**Task requirements:**
A: Answer these questions about the GF(2) text below, one per line:
(i) Which two elements does GF(2) contain?
(ii) Why can the two identities of a field not be equal?
(iii) In the logic representation, which operation serves as the field's addition?
B: Continue the GF(2) text below from its last sentence.

**Extracted text:**
_ _ _ _ _

GF(2)

Definition

\(\mathrm{GF}(2)\) is the Galois field with only two elements. That is, it contains only the additive and multiplicative identity.

It is, up to isomorphism, the smallest field that exists, since the definition guarantees at least an additive and multiplicative identity, and these elements cannot be equal because otherwise removing the additive identity would not leave a group, as required.

Representation: Logic

One way to represent the finite field of size two is to use \(\mathrm{true}\) and \(\mathrm{false}\) as the two elements, and the binary operations \(\mathrm{XOR}\) and \(\mathrm{AND}\) to be the addition and multiplication of the field respectively.

_ _ _ _ _

**Rows:**

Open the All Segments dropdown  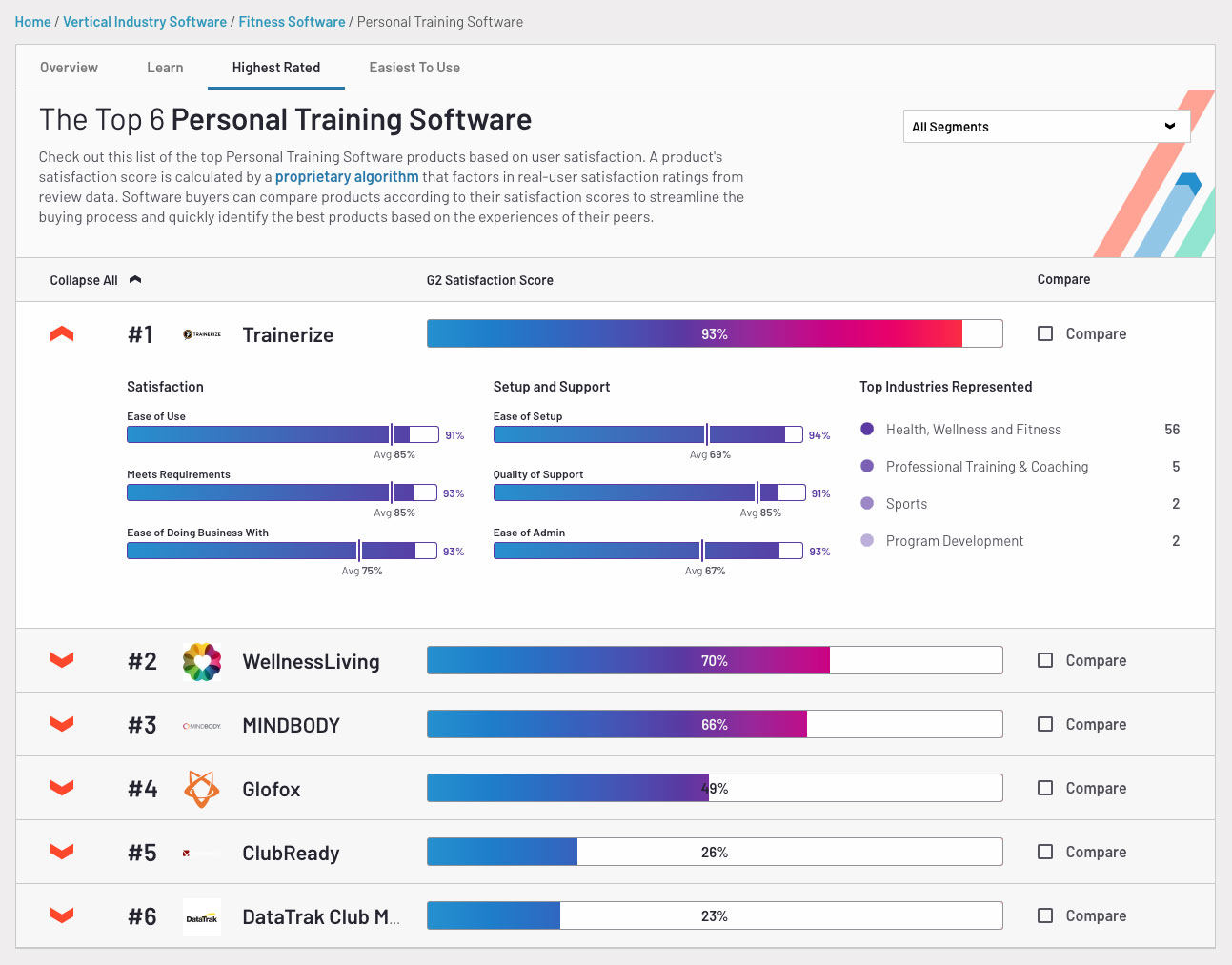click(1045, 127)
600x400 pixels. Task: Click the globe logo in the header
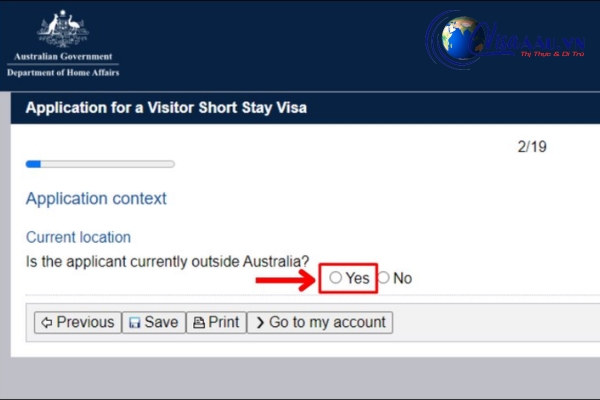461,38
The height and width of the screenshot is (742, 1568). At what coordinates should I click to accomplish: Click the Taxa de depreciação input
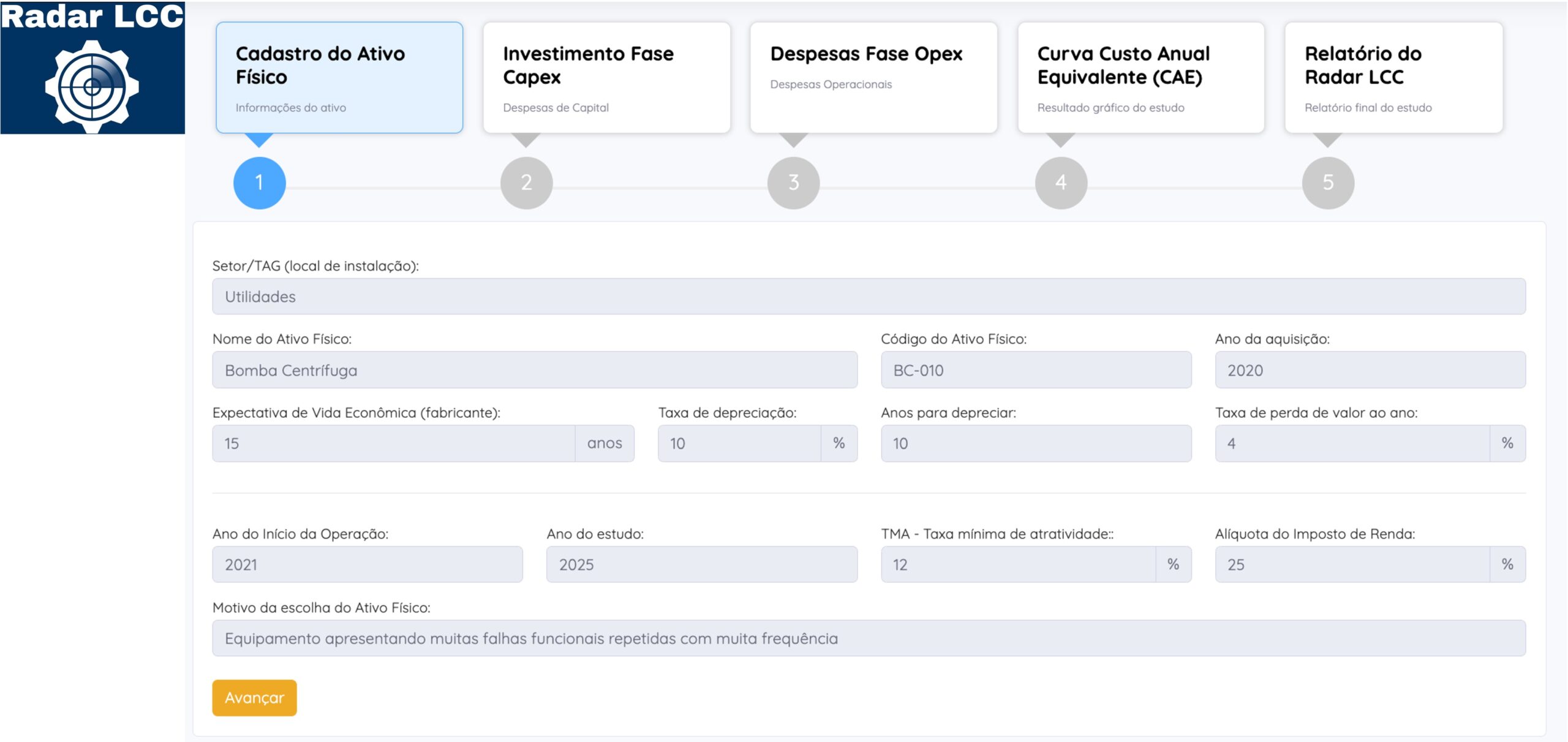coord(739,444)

_ _ _ _ _

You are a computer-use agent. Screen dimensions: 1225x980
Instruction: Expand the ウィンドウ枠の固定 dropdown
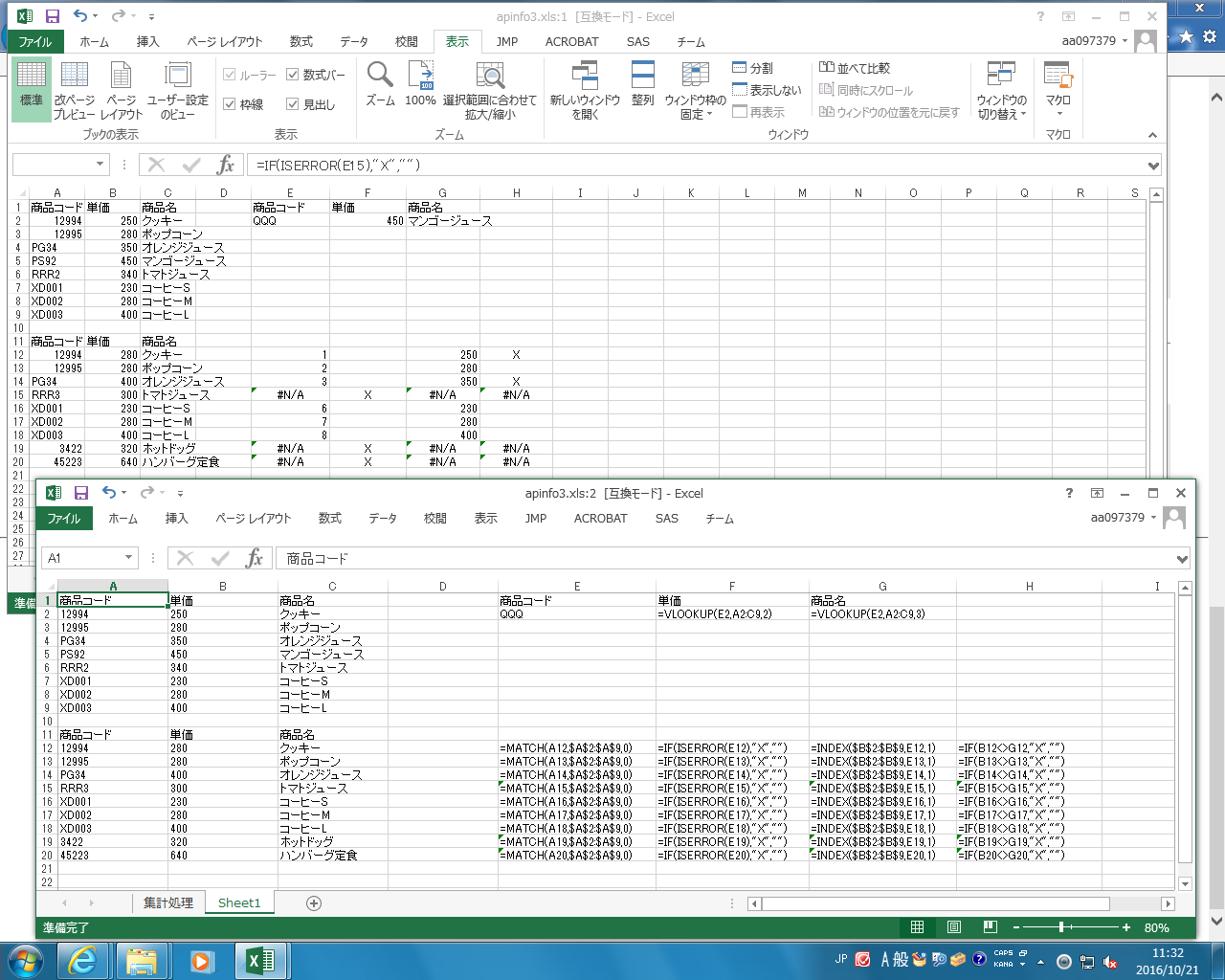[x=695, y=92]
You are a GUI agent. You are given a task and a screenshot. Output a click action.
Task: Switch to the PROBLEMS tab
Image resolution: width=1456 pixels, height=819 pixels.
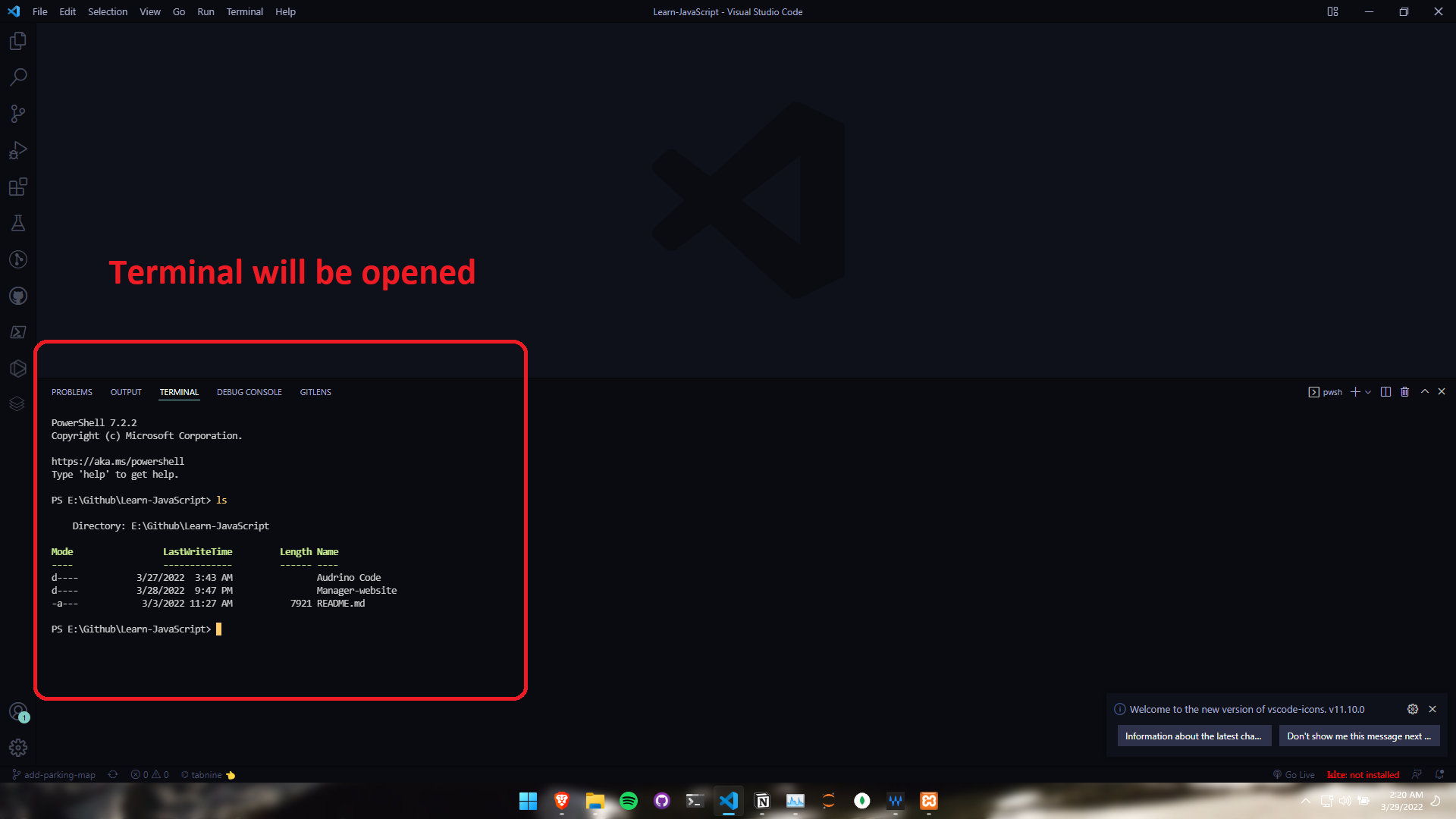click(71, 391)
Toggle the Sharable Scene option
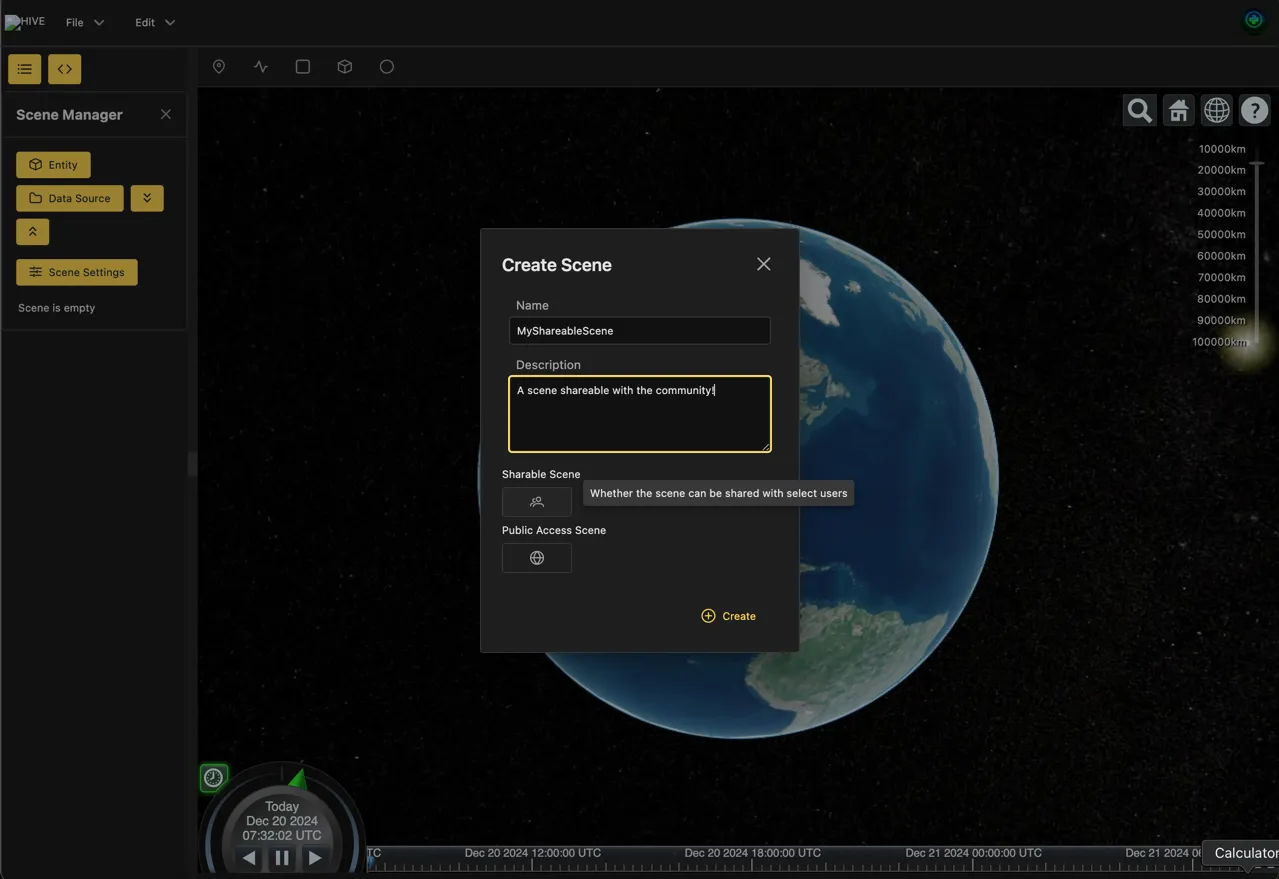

_ _ _ _ _

**Results for the exercise:**
A:
(i) The additive identity and the multiplicative identity.
(ii) If they were equal, removing the additive identity would not leave a group, as the definition requires.
(iii) XOR.

B:
XOR	false	true
false	false	true
true	true	false

AND	false	true
false	false	false
true	false	true

Representation: Modular Arithmetic

Another way of representing this field is using the set \(\{0, 1\}\) and the usual addition and multiplication operation modulo 2.

\(+\)	\(0\)	\(1\)
\(0\)	\(0\)	\(1\)
\(1\)	\(1\)	\(0\)

\(\times\)	\(0\)	\(1\)
\(0\)	\(0\)	\(0\)
\(1\)	\(0\)	\(1\)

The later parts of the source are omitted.